The Top Ten Ways to Avoid Wrecking a Deal

The Top Ten Ways to Avoid Wrecking a Deal

The Top Ten Ways to Avoid Wrecking a Deal

Finalizing a deal is usually a complex process, and there is a good deal of room for error, misunderstandings, miscalculations, and good old-fashioned wild cards.  That is why it is critical to carefully think through the deal process well in advance.  In this article, we’re going to explore the top ten steps you can take to avoid wrecking a good deal.
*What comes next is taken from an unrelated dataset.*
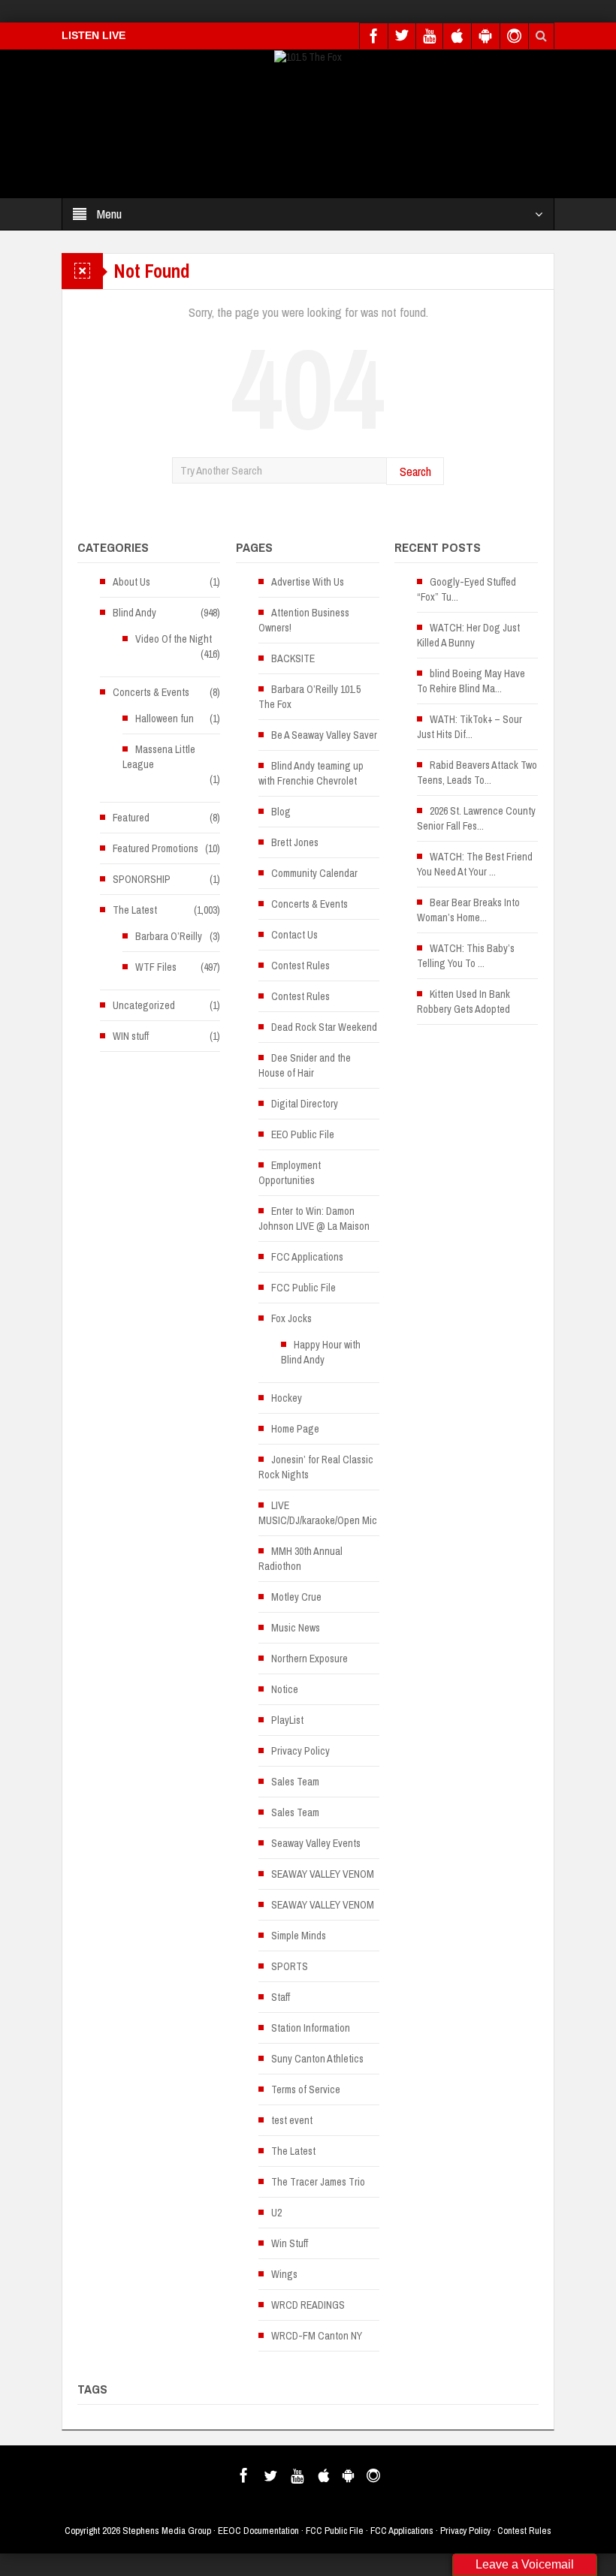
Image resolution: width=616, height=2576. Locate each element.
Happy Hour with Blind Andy (321, 1352)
  1. Confidentiality – At the top of our “how not to wreck a deal list” is confidentiality.  It is vital that everyone involved in the deal takes steps to avoid a breach.  Experienced business brokers are experts at maintaining confidentiality.
  2. Flexibility  – The second tip on our list is to be flexible. A lack of flexibility can absolutely destroy a deal. You shouldn’t go into a deal expecting to have all of your terms met.
  3. Be Open to Negotiations – Just as it is critical to be flexible, it is also important to embrace the concept of negotiation.  Sellers are used to being their own bosses, but when it comes to successfully selling a business, no factor is quite as important as a willingness to negotiate.
  4. Advance Preparation – Next on our list of musts to avoid wrecking a deal is to prepare for the sale well in advance.  Sellers will want to make sure that they have several years of records as well as legal and accounting documentation ready and well-prepared.  You can be 100% certain that any serious buyer will want to see your records and take a look at your financials.
  5. A Reasonable Selling Price – An inflated price will decrease the number of buyers that take a serious look at a business.  Additionally, an unreasonable price may make a seller look uninformed.  Business brokers and M&A advisors are experts at handling valuations.  One of the single best ways to boost your chances of finalizing a sale is to establish a fair and justifiable price for your business.
  6. Maintain Operations – Far too often sellers lose track of the day-to-day operations once their business goes on the market.  It is absolutely vital that sellers continue operating their business as though it may never sell.  The bottom line is that it can take months, or even years to sell.  The last thing any seller wants is for their business to lose value when they are in the process of trying to sell.
  7. Keep up the Momentum – A lack of momentum can kill a deal.  Working with a business broker or M&A advisor is an easy way to make sure you maintain momentum throughout the process.
  8. Consider Your Buyer’s Needs – Serious buyers will need a variety of information from sellers in order to obtain financing.  You can expect buyers to need appraisals of assets, information on environmental regulations, and more.  Sellers should have this kind of key information ready and waiting.
  9. Encourage Competition – Another great way to avoid wrecking a deal is to achieve leverage via buyer competition.  In general, it is a good idea to create a competitive situation – one in which prospective buyers know that there is more than one interested party.  Brokerage industry professionals understand the delicacies of presenting this information.
  10.  Seller Participation – Finally, sellers must stay involved in the entire process, and that includes being willing to assist during the transition. Showing a willingness to help during the transition period will help to foster goodwill and trust.

There are many reasons why a deal could potentially fall apart.  You may not be able to control every single variable, but by following the ten key tips outlined in this article, you will be well on your way to increasing your chances of successfully completing a deal.